Prior to starting him in her daycare, we had asked her to be honest if he cried a lot and to please never ever let him cry himself to sleep. It was simply something we did not believe in. Every time I called she reassured me that he truly was sleeping that whole time and that she used this magical sleep sack to accomplish this. I had asked her to not use a sleep velcro wrap because he was rolling like crazy. She agreed with me on that as well. She honestly really reassured me that everything was fine and I truly started to think, “well…. Maybe I can’t ever get Beau on a schedule at home or to sleep at night because I’m a new mom? I mean this woman does have 5 of her own kids and cares for other people’s kids all of the time?” So a little self-doubt started in when I otherwise had thus far felt like a really good first-time mama.
So now back to October 2012 – I got off of work unexpectedly at lunch one day because my overseeing director for my internship was sick.

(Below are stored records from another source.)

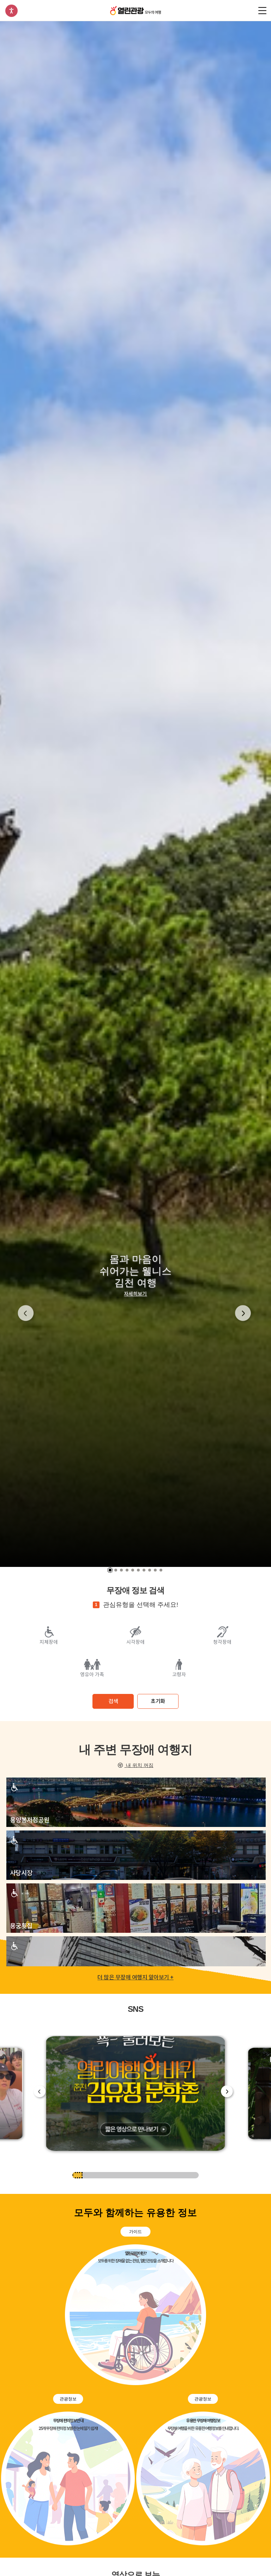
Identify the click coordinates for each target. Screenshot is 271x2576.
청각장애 (222, 1642)
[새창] (135, 2093)
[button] (26, 1314)
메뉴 (262, 10)
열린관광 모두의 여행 (135, 10)
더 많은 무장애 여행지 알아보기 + (135, 1977)
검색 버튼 (249, 10)
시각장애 (135, 1642)
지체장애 (49, 1642)
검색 (113, 1701)
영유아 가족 (92, 1674)
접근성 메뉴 (11, 11)
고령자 (179, 1674)
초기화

I thought, “YAY! I get to go get my baby boy early and I’ll get to talk to her and see him in his sleep sack/sleep situation!” It is important to note that Trey did all of the drop-offs and pick-ups because the daycare was on his way to work. So I had never been able to see this sleep sack situation and was truly excited to see it and talk to her in person so I could learn her magical ways. I’m saying this because I didn’t have a deviant idea at all when heading to his daycare – only excited that I would get to see it all for myself and hopefully learn a thing or two.
To my unfortunate surprise, that is not how the next 10 minutes unfolded. Being a young 23-year-old new mom, the next few minutes felt much like an out-of-body experience in a horror movie.

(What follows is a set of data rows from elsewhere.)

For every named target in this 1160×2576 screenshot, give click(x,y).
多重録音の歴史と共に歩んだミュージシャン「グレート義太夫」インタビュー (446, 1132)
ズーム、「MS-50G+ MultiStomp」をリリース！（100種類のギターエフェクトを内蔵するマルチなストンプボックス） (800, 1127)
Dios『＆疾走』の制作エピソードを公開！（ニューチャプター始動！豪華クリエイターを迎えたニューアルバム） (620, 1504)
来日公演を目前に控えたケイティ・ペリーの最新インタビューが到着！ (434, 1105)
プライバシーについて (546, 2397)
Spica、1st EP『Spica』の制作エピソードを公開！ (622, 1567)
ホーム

I walked up to the house cheerfully. I knocked oh so lightly on the front door because it was the middle of nap time. I did not want to be the annoying mom that woke all of the sleeping children up, plus I wanted to chat one on one with our provider. When I knocked on the front door it opened a bit, because it was not actually latched. No biggie, so I whisper-shouted her name into the house. After all, I didn’t want to startle her in her own home. I’m still whisper-shouting her name into the house and now standing right inside the front door.
I look around the house and I see her lying down on the couch to the left in the living room. So I tiptoed over still whisper-shouting her name, thinking, maybe she can’t hear me and is just resting watching TV? Even though I must say I could not hear a TV, but I could hear distant crying coming from the right of the front door down the hallway. To my dismay she was asleep. My heart started racing a bit. I thought, “Oh my God…. She’s asleep. Does she always do this? Is she just extra tired today and this was a first-time instance and an accident? And I’m just, unfortunately, witnessing it? Where is Beau? Is HE the one I hear screaming from a distance?”
So I start toward the hallway briskly, getting closer to the crying. I open the first door on the right only to find 2-3 diapered children standing there crying. I didn’t see Beau. I opened the next door and found 2-3 more diapered children crying in the room. At this point, my heart is about to pound out of my chest. The provider is sleeping on her living room couch and I’m now uninvited and searching through her house for my baby. I felt like I may throw up.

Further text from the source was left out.